# Source text
* BEGIN *
Bare-Metal Provisioning Server

An enterprise-grade bare-metal provisioning infrastructure for Ubuntu servers and Proxmox VE 9 clusters. This is a comprehensive automation solution that deploys and manages a provisioning infrastructure for zero-touch deployment of Ubuntu servers and Proxmox VE 9 clusters on bare-metal hardware using iPXE, cloud-init, and automated cluster formation via the Proxmox API.

Features

Core Infrastructure Services

  • Network Services: Integrated DHCP, DNS, and TFTP server using dnsmasq
  • Boot Management: iPXE-based network booting with EFI support
  • Cloud-Init Integration: Automated Ubuntu server configuration via autoinstall
  • Web Dashboard: Real-time provisioning status monitoring and management
  • Hardware Management: Redfish API integration for server power and boot control
  • Multi-OS Support: Ubuntu 24.04 and Proxmox VE 9 automated installation

Enterprise Capabilities

  • Security: Hardened input validation, path sanitization, and encrypted credential management
  • Scalability: Multi-node provisioning with dynamic network interface detection
  • Flexibility: Support for multiple Ubuntu versions and hardware platforms
  • Observability: Comprehensive logging, health monitoring, and status tracking

Architecture

Network Design


Internet -> WAN (enp1s0) -> NAT -> Provisioning Network (10.10.1.0/24)
                                  |
                                  +-- Management Server (10.10.1.1)
                                  +-- Node1 (10.10.1.21) <-> Ceph Network (10.10.2.21)
                                  +-- Node2 (10.10.1.22) <-> Ceph Network (10.10.2.22) 
                                  +-- Node3 (10.10.1.23) <-> Ceph Network (10.10.2.23)
                                  +-- Node4 (10.10.1.24) <-> Ceph Network (10.10.2.24)
    

Service Stack

  • Base OS: Ubuntu 24.04 LTS
  • Web Server: Nginx + PHP-FPM
  • Network Services: dnsmasq (DHCP/DNS/TFTP)
  • Boot Loader: iPXE with EFI support
  • Configuration Management: cloud-init/autoinstall
  • Monitoring: Node Exporter + Health checks

End-to-End Workflow

The complete, zero-touch process for provisioning a new bare-metal node is as follows:

  1. The Ansible playbook on the provisioning server uses Redfish to set the target node's boot order to PXE.
  2. The node is powered on.
  3. The node's network card performs a PXE boot and sends a DHCP request.
  4. Dnsmasq on the provisioning server responds, assigning an IP and providing the iPXE bootloader.
* END *
# Stored data
* BEGIN *
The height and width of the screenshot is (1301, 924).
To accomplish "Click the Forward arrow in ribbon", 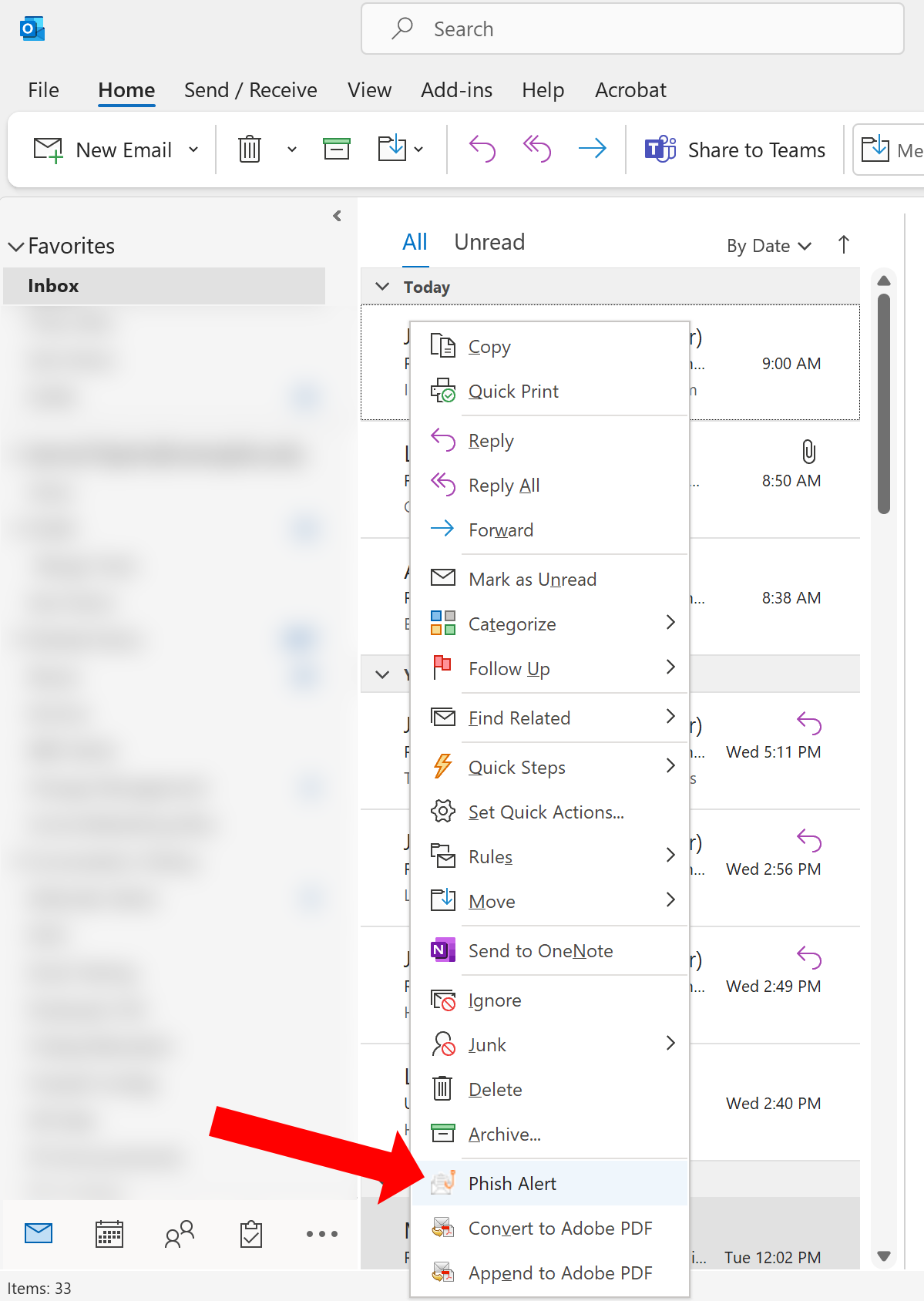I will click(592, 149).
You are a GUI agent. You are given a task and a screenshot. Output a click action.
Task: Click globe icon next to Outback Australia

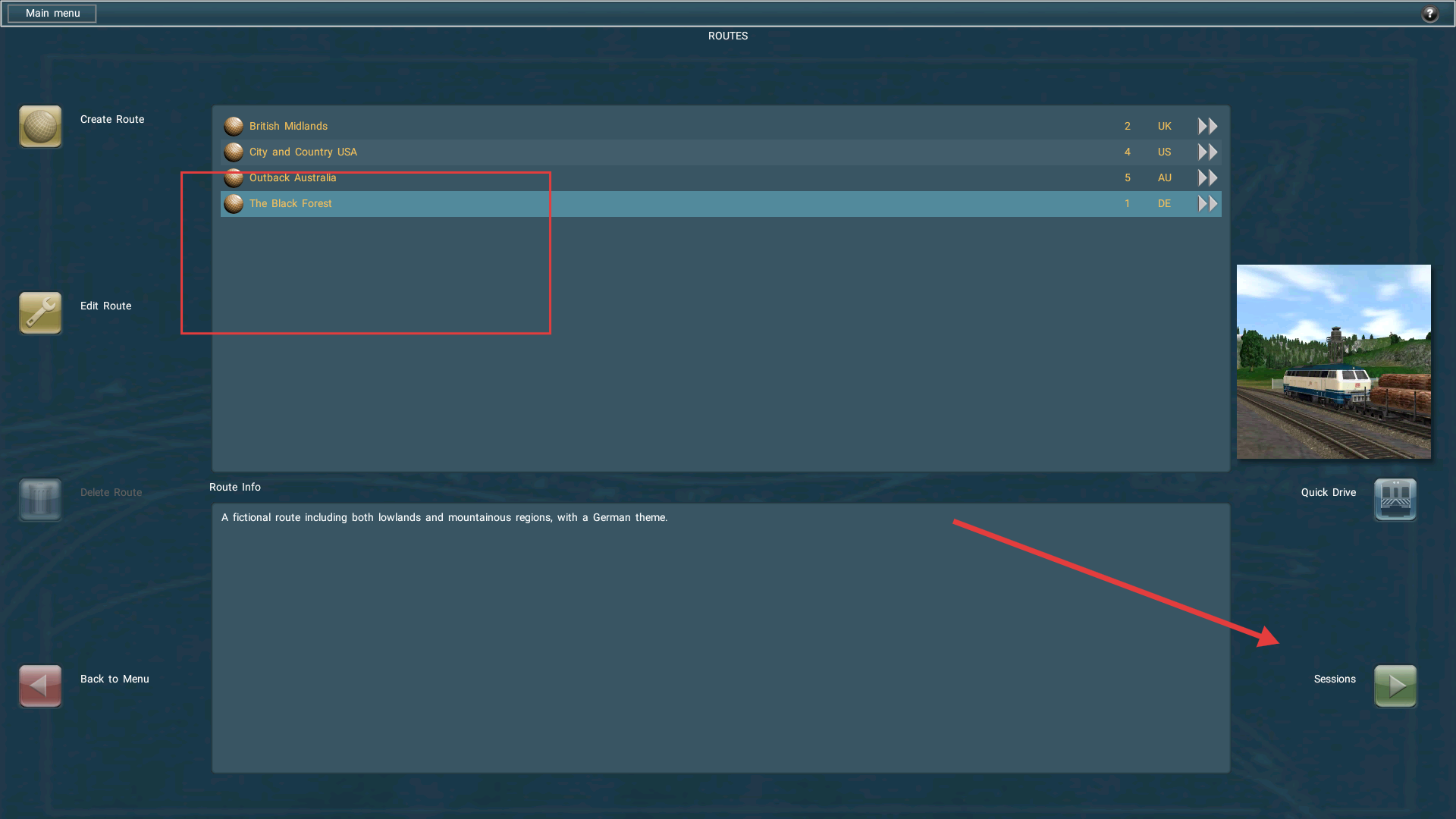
* END *
# The request
Answer these from the bare-metal provisioning text, one answer per line:
(a) What IP address does the Management Server have?
(b) Which web server does the service stack list?
(c) In the first workflow step, what does the Ansible playbook use to set the target node's boot order to PXE?

# Task result
(a) 10.10.1.1
(b) Nginx + PHP-FPM
(c) Redfish